La Cour des comptes a publié, le 25 avril 2024, son rapport définitif sur la Société du Grand Paris (SGP). Le document porte sur les comptes et la gestion de la SGP depuis 2017, date de son dernier rapport sur le maître d’ouvrage du Grand Paris Express (GPE). La Cour des comptes s’est attachée à vérifier si la SGP est adaptée en termes de moyens financiers, d’organisation et de compétences au regard d’un projet qui atteint aujourd’hui un point culminant de sa phase de réalisation et d’un changement d’échelle dans les investissements et l’activité de la SGP.
S’agissant des moyens nécessaires à l’achèvement du GPE, la Cour des comptes note que la dérive des coûts du projet dénoncée dans son rapport de 2017 apparaît «contenue». Toutefois, elle recommande de fixer le périmètre des interconnexions avec le réseau de transport existant afin notamment de stabiliser les contributions de la SGP afférentes. Autre motif d’inquiétude, une remontée des taux d’intérêt depuis 2022 qui rend les futures conditions d’emprunt «plus incertaines»…
Côté ressources, les Sages considèrent que le modèle financier de la SGP est «vulnérable aux évolutions de ses recettes de fiscalité affectée et de péages, sur lesquelles elle n’exerce aucun pouvoir de décision». La Cour des comptes recommande ainsi à la direction du budget et à la DGITM de garantir le niveau de recettes prévisionnelles afin que la durée d’amortissement de la dette soit maintenue à 40 ans à compter de la livraison du dernier tronçon du GPE.
Sur l’organisation de la SGP, la Cour des comptes note un processus de décision plus efficace lié notamment à la création en 2018 d’un comité d’audit et des engagements: ce CAE est chargé d’examiner des projets de délibération approuvant certaines opérations d’investissements et certains programmes des opérations d’aménagement et de construction, mais aussi de s’assurer de la qualité de la politique d’audit, du contrôle interne et de la gestion des risques.
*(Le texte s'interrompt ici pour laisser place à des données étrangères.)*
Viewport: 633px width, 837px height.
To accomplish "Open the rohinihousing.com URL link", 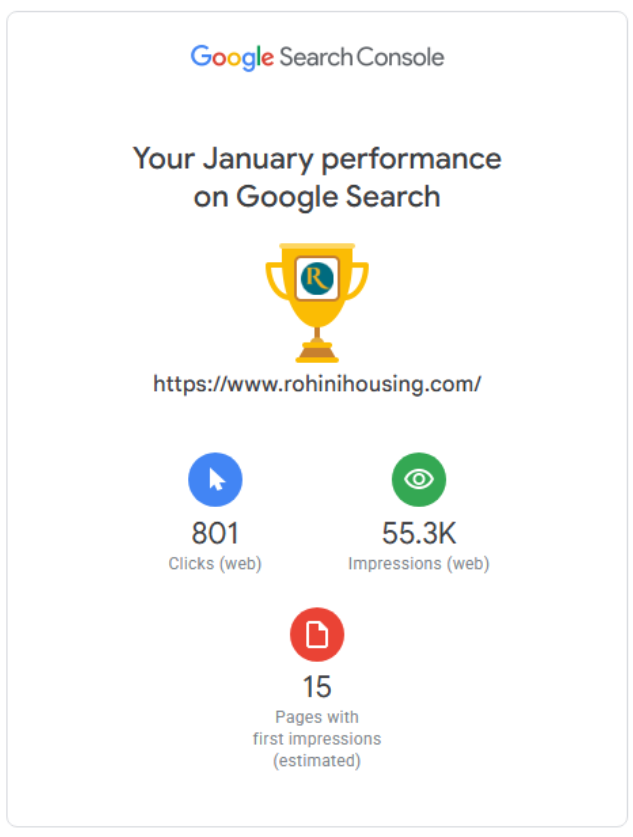I will 317,383.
La Cour préconise néanmoins de nommer, au sein de ce comité, une personnalité qualifiée supplémentaire spécialisée dans l’intermodalité et l’aménagement urbain afin de mieux prendre en compte ces enjeux.
Elle recommande également de réinstituer un déontologue indépendant et de mettre en place des contrôles internes de régularité a posteriori des marchés en raison de conflits d’intérêt apparus dans le passé sur la passation de commandes à des fournisseurs.
Un risque majeur de dérive financière
S’agissant des compétences, la Cour des comptes souligne que la SGP est entrée dans une phase intense de réalisation du GPE et qu’il convient désormais de porter son attention sur l’exécution des marchés. Elle préconise ainsi à la SGP de renforcer ces moyens par l’embauche de contract managers. Elle réclame également la mise en œuvre d’un processus de gestion des demandes de rémunérations complémentaires des entreprises qui associe en amont la commission d’examen des procédures de marchés: «Les rémunérations complémentaires constituent un risque majeur de dérive financière pour la SGP», souligne la Cour dans son rapport.
Les sages de la rue Cambon recommandent, en outre, de réinternaliser les fonctions des systèmes d’information les plus critiques : l’audit demandé par la SGP elle-même a révélé qu’elle était est exposée à un niveau «trop important» de sous-traitance et de nombreuses missions, y compris des programmes majeurs et stratégiques, rappelle le rapport.
Enfin, la Cour des comptes préconise à la SGP d’adapter ses effectifs aux besoins d’achèvement du GPE qui impliquent une décrue qui doit intervenir dès 2025, et des projets de services express métropolitains. En effet, depuis la loi du 27 décembre 2023, la SGP, rebaptisée «Société des grands projets», pourra aussi assurer la maîtrise d’ouvrage de SERM. «Des incertitudes subsistent sur le contour, le financement et la gouvernance de ces projets, soulignent les Sages. En tout état de cause, les activités correspondantes devront être nettement séparées de celles concernant le GPE.»